[START OF Input]

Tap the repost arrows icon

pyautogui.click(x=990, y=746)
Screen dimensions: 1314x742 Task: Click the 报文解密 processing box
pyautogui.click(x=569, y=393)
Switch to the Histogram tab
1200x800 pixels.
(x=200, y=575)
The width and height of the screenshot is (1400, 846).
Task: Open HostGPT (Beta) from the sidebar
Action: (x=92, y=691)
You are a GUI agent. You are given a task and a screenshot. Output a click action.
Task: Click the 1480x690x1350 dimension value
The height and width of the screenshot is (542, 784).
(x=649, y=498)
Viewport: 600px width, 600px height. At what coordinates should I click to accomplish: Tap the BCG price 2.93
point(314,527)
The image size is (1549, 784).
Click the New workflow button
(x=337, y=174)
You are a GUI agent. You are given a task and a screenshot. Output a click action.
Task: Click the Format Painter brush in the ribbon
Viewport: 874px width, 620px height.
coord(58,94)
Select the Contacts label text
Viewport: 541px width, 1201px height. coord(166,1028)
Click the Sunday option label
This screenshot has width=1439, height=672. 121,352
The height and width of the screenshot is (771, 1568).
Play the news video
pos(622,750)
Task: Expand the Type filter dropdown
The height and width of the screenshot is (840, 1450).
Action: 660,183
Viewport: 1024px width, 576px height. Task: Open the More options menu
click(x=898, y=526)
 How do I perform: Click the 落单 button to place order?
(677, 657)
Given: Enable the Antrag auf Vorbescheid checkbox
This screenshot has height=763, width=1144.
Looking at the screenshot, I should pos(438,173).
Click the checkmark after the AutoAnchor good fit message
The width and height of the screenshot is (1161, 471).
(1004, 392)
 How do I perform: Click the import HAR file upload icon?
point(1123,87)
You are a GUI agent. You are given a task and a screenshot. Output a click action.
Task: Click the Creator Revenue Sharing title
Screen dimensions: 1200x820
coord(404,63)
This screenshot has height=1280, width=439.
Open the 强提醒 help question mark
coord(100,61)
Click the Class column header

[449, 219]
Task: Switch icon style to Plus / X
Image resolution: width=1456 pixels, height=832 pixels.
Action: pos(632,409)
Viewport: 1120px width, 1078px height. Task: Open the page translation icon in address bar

[END OF Input]

- **What you will do**
Put every line of the listing above into a numbered list, omitting the blank lines.

- **Output for this task**
1. Tap the repost arrows icon
2. pyautogui.click(x=990, y=746)
3. Screen dimensions: 1314x742 Task: Click the 报文解密 processing box
4. pyautogui.click(x=569, y=393)
5. Switch to the Histogram tab
6. 1200x800 pixels.
7. (x=200, y=575)
8. The width and height of the screenshot is (1400, 846).
9. Task: Open HostGPT (Beta) from the sidebar
10. Action: (x=92, y=691)
11. You are a GUI agent. You are given a task and a screenshot. Output a click action.
12. Task: Click the 1480x690x1350 dimension value
13. The height and width of the screenshot is (542, 784).
14. (x=649, y=498)
15. Viewport: 600px width, 600px height. At what coordinates should I click to accomplish: Tap the BCG price 2.93
16. point(314,527)
17. The image size is (1549, 784).
18. Click the New workflow button
19. (x=337, y=174)
20. You are a GUI agent. You are given a task and a screenshot. Output a click action.
21. Task: Click the Format Painter brush in the ribbon
22. Viewport: 874px width, 620px height.
23. coord(58,94)
24. Select the Contacts label text
25. Viewport: 541px width, 1201px height. coord(166,1028)
26. Click the Sunday option label
27. This screenshot has width=1439, height=672. 121,352
28. The height and width of the screenshot is (771, 1568).
29. Play the news video
30. pos(622,750)
31. Task: Expand the Type filter dropdown
32. The height and width of the screenshot is (840, 1450).
33. Action: 660,183
34. Viewport: 1024px width, 576px height. Task: Open the More options menu
35. click(x=898, y=526)
36.  How do I perform: Click the 落单 button to place order?
37. (677, 657)
38. Given: Enable the Antrag auf Vorbescheid checkbox
39. This screenshot has height=763, width=1144.
40. Looking at the screenshot, I should pos(438,173).
41. Click the checkmark after the AutoAnchor good fit message
42. The width and height of the screenshot is (1161, 471).
43. (1004, 392)
44.  How do I perform: Click the import HAR file upload icon?
45. point(1123,87)
46. You are a GUI agent. You are given a task and a screenshot. Output a click action.
47. Task: Click the Creator Revenue Sharing title
48. Screen dimensions: 1200x820
49. coord(404,63)
50. This screenshot has height=1280, width=439.
51. Open the 强提醒 help question mark
52. coord(100,61)
53. Click the Class column header
54. [449, 219]
55. Task: Switch icon style to Plus / X
56. Image resolution: width=1456 pixels, height=832 pixels.
57. Action: pos(632,409)
58. Viewport: 1120px width, 1078px height. Task: Open the page translation icon in address bar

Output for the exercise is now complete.